NDIIPP has contributed by developing tools to transfer large quantities of digital data, because there’s a great need for reliable tools to get important digital content from the “there” where they’re created to the “here” of the stewardship organizations that will care for them for the long-term.

These tools have enable the Library of Congress to transfer and capture a significant amount of digital data over the past few years, and with each digital-collection transfer, the Library refines its tools, simplifying and improving them in iterative stages

The Library’s transfer workflow starts when a sender of a digital collection prepares for a transfer by packaging a collection in a digital “bag” and making it accessible for the Library to download.

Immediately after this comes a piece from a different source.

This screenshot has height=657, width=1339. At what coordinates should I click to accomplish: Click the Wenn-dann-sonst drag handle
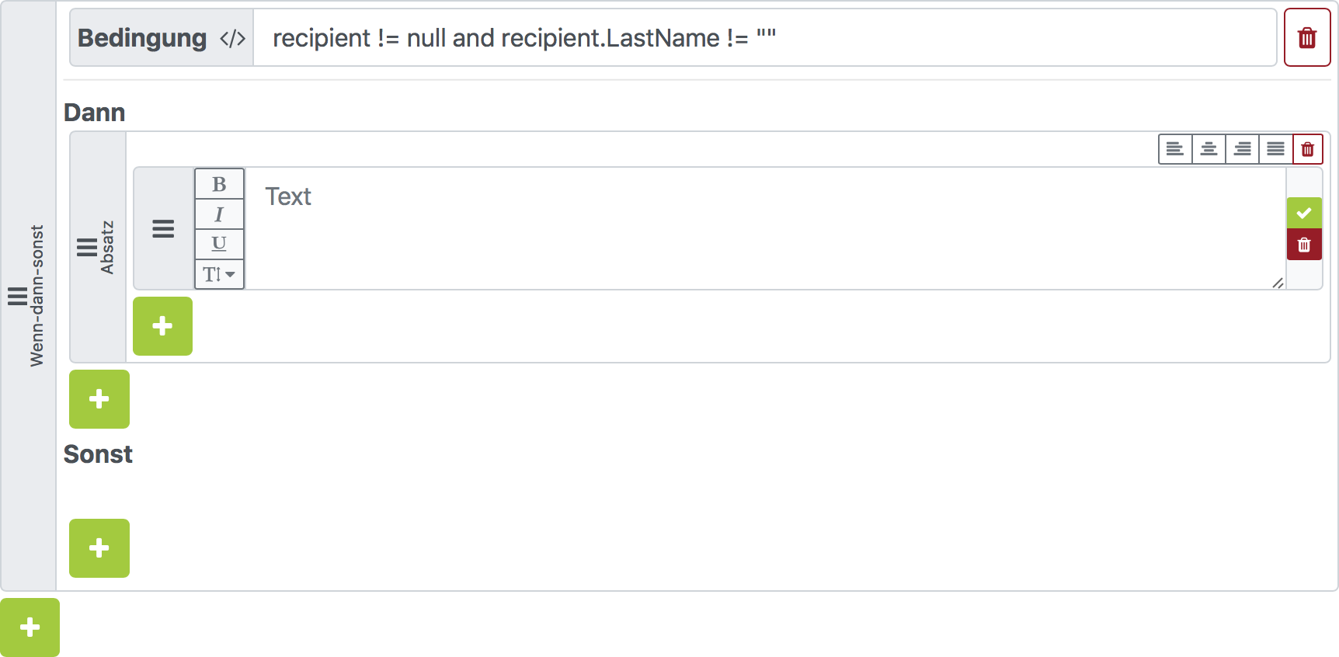tap(17, 296)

“Bags” are based on a concept developed at the University of Tsukuba in Japan called “enclose and deposit” (PDF). “Enclose and deposit” became “bag it and tag it” in black-humored hands, and the Library has worked with partners to codify these method of structuring transferable objects in the BagIt specification (PDF).

Bagit describes a method where a digital collection is packed into a directory (the bag) along with a machine-readable manifest file (the tag) that lists the contents. Bags have a sparse structure that allows the possibility of any institutional data architecture or file format. Bags can hold documents, pictures, music, movies and even other folders. Anything digital can fit into a bag.

Still from the Bagit: Transferring Content for Digital Preservation video.

Still from the Bagit: Transferring Content for Digital Preservation video.

The Bagit: Transferring Content for Digital Preservation video is a great place to start to understand how digital content makes its way to the Library.

A bag is like a folder or directory on a computer. It is essentially comprised of three elements: A bag declaration text file, which is like a seal of authenticity; a text-file manifest listing the files in the collection; and a subdirectory – usually titled “data” – filled with the digital content. The manifest is machine readable for automated data ingest. The receiving computer analyzes the manifest and runs checksums on the contents; if the checksums match, the transfer is successful.

A bag can also contain an optional text file, titled “bag-info.txt,” that contains a small amount of administrative metadata, such as contact information for the collection owner and a brief description of the collection. Users can include much more metadata about the collection, but the Library recommends storing it in the “data” directory with the rest of the collection in order to keep the bag root directory uncluttered. Users can note in the “bag-info.txt” file that additional metadata exists and resides in the “data” directory.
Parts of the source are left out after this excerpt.